To understand essential oil dangers, it’s important to understand essential oils. Let me give you an example using a healthy food. Let’s pick spinach. We’ve been told we should eat our spinach because it’s good for us. No argument there. However, let’s say someone took 20 pounds of spinach and removed all the water and bulk. What we would have left is the essence of the plant. We would have all of the ingredients that make up spinach reduced to a few milliliters.
We know spinach is high in iron and other nutrients, but let’s just look at the iron content. There are about 2.5 mg of iron in 100 grams (3.5 ounces) of spinach. What that means is that our spinach essence contains 1304 mg of iron. The average person needs somewhere between 10 to 15 mg in his or her diet so our spinach essence will be giving us 130 times as much iron as we require. What that means is we’re well on our way to experiencing very real and very ugly iron toxicity.
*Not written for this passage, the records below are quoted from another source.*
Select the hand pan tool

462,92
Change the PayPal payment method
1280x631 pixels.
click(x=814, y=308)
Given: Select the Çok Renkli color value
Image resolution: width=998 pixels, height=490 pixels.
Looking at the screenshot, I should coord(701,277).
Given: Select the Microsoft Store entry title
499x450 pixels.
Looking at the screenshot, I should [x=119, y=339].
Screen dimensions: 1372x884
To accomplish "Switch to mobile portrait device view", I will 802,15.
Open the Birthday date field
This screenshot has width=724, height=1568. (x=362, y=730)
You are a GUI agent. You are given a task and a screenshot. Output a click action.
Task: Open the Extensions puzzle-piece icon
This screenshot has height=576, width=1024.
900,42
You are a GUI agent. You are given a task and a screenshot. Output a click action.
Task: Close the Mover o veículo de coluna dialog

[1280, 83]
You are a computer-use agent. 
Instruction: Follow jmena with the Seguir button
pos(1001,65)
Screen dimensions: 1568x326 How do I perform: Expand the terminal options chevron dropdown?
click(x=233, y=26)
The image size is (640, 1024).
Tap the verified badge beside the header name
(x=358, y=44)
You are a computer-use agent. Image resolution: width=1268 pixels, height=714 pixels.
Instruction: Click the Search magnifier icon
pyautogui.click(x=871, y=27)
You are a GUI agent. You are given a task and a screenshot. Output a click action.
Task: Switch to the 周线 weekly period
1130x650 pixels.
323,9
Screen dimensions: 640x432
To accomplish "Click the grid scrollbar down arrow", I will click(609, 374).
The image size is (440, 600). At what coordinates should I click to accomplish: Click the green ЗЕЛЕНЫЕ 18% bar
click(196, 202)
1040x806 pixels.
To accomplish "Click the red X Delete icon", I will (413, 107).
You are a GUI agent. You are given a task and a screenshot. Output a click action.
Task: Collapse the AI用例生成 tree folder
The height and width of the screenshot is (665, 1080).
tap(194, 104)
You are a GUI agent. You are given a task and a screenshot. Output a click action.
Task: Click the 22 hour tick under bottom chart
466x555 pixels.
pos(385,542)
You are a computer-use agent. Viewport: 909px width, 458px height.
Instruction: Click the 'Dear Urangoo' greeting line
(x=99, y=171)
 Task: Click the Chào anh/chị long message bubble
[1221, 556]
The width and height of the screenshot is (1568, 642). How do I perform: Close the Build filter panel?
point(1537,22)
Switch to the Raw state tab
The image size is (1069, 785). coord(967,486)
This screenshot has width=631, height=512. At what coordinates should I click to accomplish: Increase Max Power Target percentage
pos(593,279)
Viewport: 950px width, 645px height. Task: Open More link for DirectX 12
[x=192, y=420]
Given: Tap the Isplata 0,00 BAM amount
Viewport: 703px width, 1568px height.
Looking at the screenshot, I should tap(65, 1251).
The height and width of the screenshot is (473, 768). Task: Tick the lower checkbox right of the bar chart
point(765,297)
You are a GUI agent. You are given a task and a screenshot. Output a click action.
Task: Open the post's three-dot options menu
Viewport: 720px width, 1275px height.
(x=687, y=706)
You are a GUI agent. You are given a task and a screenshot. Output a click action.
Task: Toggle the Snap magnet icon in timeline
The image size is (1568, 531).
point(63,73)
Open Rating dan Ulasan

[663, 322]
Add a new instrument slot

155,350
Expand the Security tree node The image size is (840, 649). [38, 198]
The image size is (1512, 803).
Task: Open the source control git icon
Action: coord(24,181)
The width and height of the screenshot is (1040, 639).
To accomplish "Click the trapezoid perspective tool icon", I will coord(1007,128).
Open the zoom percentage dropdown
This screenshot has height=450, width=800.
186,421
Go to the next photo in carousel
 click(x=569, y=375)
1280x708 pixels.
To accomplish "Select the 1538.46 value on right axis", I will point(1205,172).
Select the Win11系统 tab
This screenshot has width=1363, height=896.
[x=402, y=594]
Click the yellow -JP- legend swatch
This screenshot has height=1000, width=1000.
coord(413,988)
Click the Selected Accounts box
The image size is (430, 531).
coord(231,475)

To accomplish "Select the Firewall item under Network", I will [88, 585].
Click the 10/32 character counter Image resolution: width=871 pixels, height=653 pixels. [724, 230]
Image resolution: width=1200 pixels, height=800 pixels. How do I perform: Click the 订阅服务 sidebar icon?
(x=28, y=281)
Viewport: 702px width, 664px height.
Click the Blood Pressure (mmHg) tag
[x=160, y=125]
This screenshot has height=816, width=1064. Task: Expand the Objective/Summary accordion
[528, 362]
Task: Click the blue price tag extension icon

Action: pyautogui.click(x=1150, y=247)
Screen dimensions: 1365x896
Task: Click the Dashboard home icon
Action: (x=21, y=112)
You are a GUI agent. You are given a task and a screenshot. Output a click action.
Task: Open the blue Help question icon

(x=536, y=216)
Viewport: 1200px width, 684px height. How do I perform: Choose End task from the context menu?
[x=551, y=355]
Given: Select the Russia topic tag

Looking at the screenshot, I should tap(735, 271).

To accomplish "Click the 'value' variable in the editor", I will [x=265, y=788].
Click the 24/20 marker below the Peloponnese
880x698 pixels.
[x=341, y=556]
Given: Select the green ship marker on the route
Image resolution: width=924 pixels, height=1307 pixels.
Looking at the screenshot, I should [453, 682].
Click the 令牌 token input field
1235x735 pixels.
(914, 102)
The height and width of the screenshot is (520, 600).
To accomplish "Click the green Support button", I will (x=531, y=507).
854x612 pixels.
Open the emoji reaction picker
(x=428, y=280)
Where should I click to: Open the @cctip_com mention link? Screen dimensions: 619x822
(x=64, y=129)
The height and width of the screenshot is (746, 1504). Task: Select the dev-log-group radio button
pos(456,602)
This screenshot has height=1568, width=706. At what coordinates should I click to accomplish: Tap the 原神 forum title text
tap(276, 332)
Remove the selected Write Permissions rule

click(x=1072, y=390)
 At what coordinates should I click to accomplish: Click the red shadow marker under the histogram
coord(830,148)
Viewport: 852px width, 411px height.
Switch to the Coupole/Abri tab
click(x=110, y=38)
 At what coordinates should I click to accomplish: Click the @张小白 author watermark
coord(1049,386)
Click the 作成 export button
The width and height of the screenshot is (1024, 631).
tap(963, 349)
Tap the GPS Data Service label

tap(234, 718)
And I would be writing another post titled “Spinach Dangers.”
Now let’s get back to essential oil dangers
Essential oils are the essences of plants. The various components that make up the plants are concentrated into one tiny little bottle. That’s why most recipes measure these oils in drops. It takes very little essential oil to be effective. When we use these oils on our skin or inhale them, they are usually safe unless we happen to have an allergic reaction. However, when we ingest them, we can quickly get up close and personal with essential oil dangers.
There’s a wonderful article written on essential oil dangers which I strongly recommend our goddesses read. It’s at http://www.naha.org/articles/toxicity_myths.htm. The important thing to keep in mind when using essential oil is that they are the essences of the plants from which they are derived. Like our essence of spinach, essential oils can be very good for us, but any food or drug can be toxic when used incorrectly or in excess.
Keep in mind that though some essential oils are acceptable to use in foods as flavorings, I recommend not using them. If you check out your spice rack, you’ll notice that the dried spices such as cinnamon, nutmeg, and clove are going to yield only a tiny amount of their oil to your culinary dishes. The same holds true for liquid flavorings such as pure vanilla. Don’t believe me? Put a teaspoon of cinnamon powder or pure vanilla into a cup of hot water and note any oil.
What to do when you want to use essential oils as therapeutic drugs
If you want to ingest any essential oil, do so with caution and under the supervision of a well-trained aromatherapist. There are a couple of essential oil companies that encourage the internal use of essential oils. To read their claims, one would assume that consumption of essential oils is perfectly safe. For the average person, nothing could be further from the truth.
When you consume an essential oil, you’re using it like a medication and it should be treated with the exact same precautions that you would use with any medication. Dosage must be carefully monitored, the purity of the essential oil must be ensured and careful scrutiny for reactions must be observed. Like any other drug, essential oil dangers exist and we here at SpaFromScratch don’t like the idea of our goddesses, or anyone else for that matter, to become a victim.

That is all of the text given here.